Please Rest (Longer than You Want to)

This is the hardest part of postpartum time. You will want to share your sweet new baby with the world. You will want to answer every request to come see your bundle of squishy goodness. Allow yourself time to rest. Please recognize your body has changed more in nine months than a man’s will in his entire life. Then you ran the marathon of birth, and now you have a dinner-plate sized wound in your uterus. And for some, you might have stitches in a very uncomfortable area. Your breasts are going to bring you pain like nothing PMS has ever brought before.

You are totally on a birth high, but remember you are healing. And healing, like all good things, take time. Rest to allow your body to heal, your hormones to re-balance, and your emotions around your labor and birth to process. Rest so you can heal properly and fully so you can be there to care for you baby. Rest even past the point where you feel like you could go out. It took nine months for your body to create and birth new life. Allow it the time to return to its center.

Please Accept Help

If and when people offer to help, accept it. So many times, we women have had to prove we are independent and can stand on our own feet. We have been told by media that we should have it all together. Having a newborn and healing from birth is not the time to prove anything to anyone. This is a time your community or family will reach out to help, and saying “yes, please” is going to be the best thing you do. Take the casserole, take the gift card, take up the offer for someone to come do your laundry. Do not have someone come hold the baby so you can do the chores yourself. 

Please Check Yourself

I would love to insist every mother takes some time each day to meditate, do yoga, or go for a solo walk to check in with her mental health, but we know mothering a newborn is chaos, and each day is as unpredictable as the last. So you may have to be creative in find how to carve out a few moments to ask yourself some questions:

  • Am I okay?
  • How do I feel about this stage in postpartum?
  • Am I eating and sleeping enough?
  • What have I done for myself and my mental health today?

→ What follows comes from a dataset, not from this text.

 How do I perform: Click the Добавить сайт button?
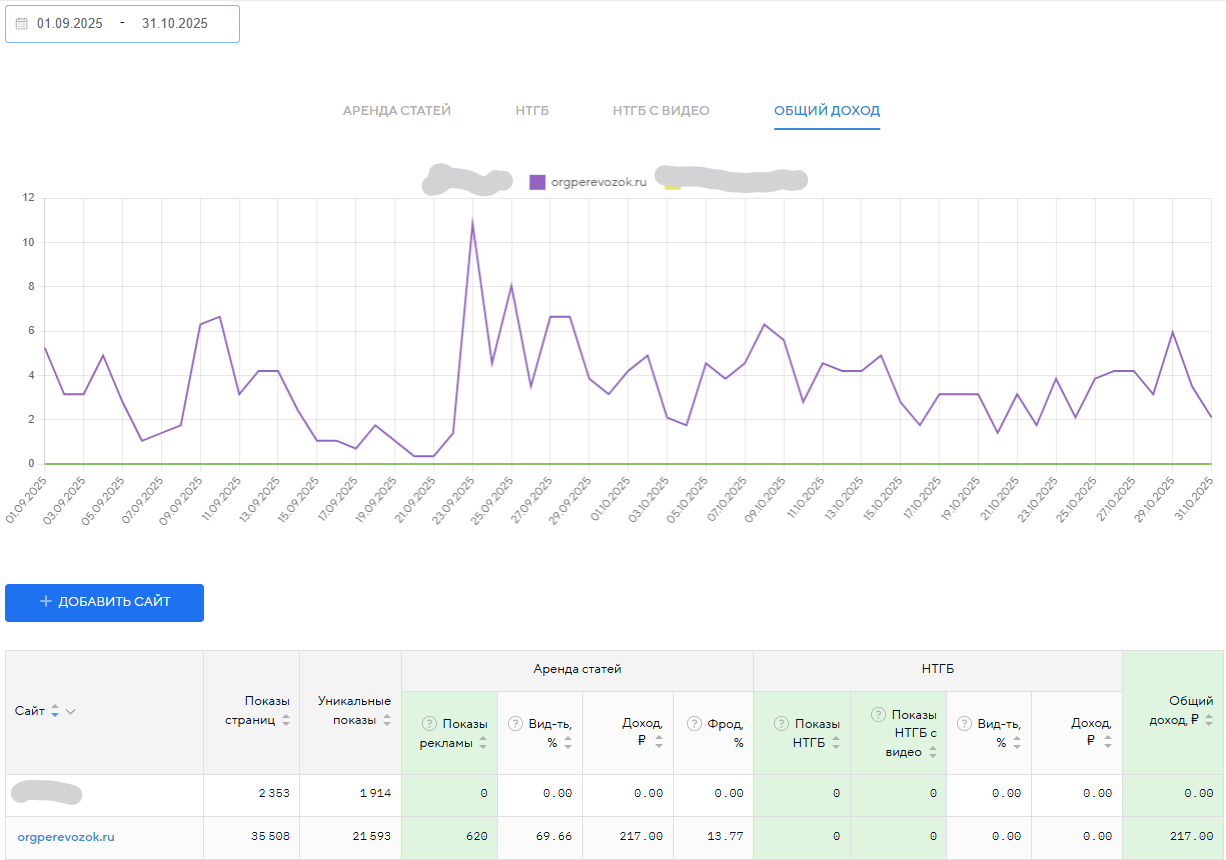pyautogui.click(x=104, y=602)
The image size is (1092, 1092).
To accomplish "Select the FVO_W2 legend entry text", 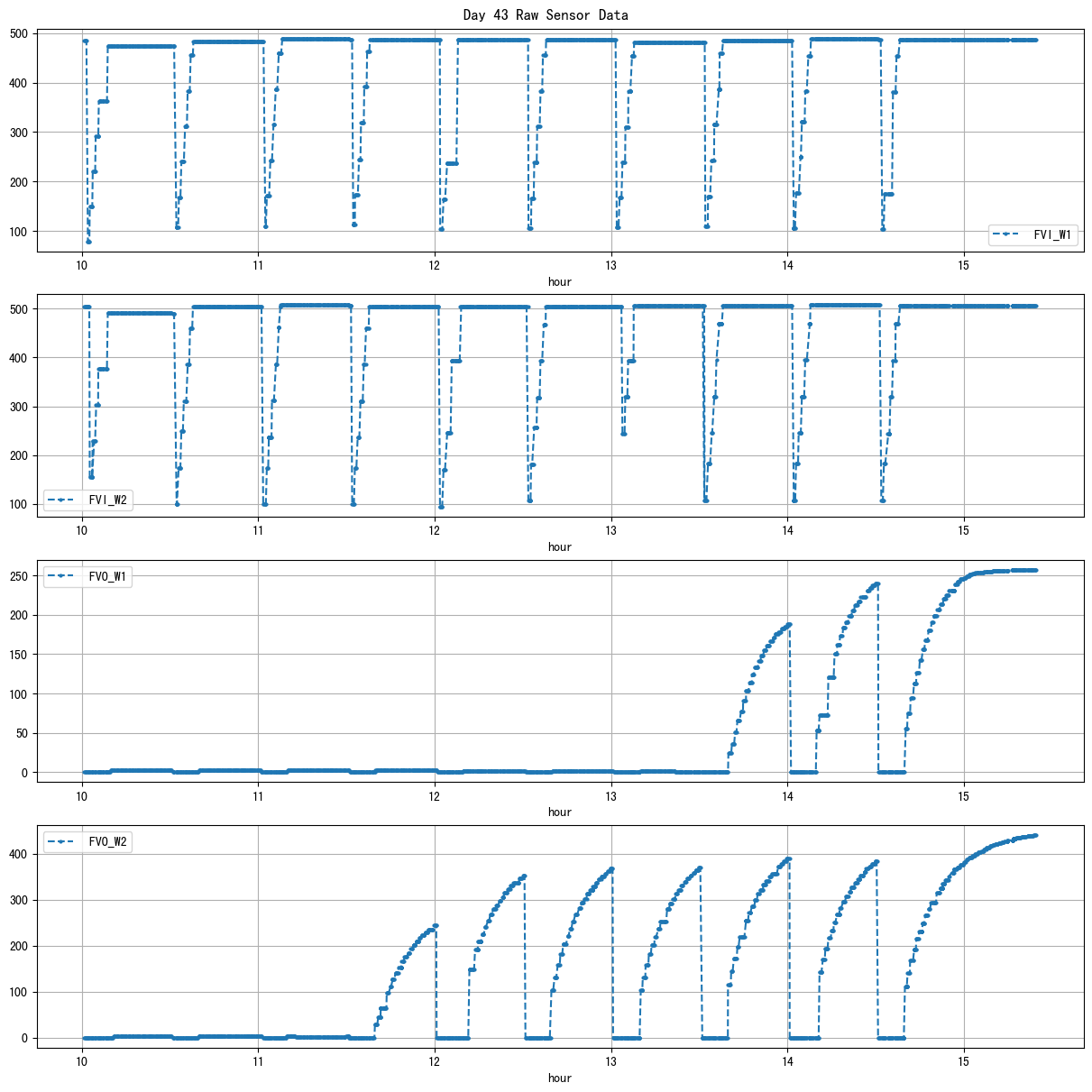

While taking a shower or driving the car was my “thinking” time. If you are struggling, reach out to a friend or loved one. You are not alone. And you will have bad days, and that is okay. You will cry for no reason or any reason, and that is okay. Your feelings are valid, and it is okay to ask for help.

mom with babyPlease Seek Support

If you can find a mom group or find a group of mothers that meets weekly, join it. You may be vulnerable, and you may have to try a few to find your tribe. But finding other mothers to lean on, ask questions to, vent to, and cry with may be the best gift you can give yourself.

When my son was born, I was the first of my peers to have a child. The only time I left the house for the first few months was to attend a local breastfeeding support group. Some moms were like me; others were very different. We all listened to each other and knew we were there because we needed to look across the room and see other moms were walking the path of figuring out how to be a parent and keep ourselves alive.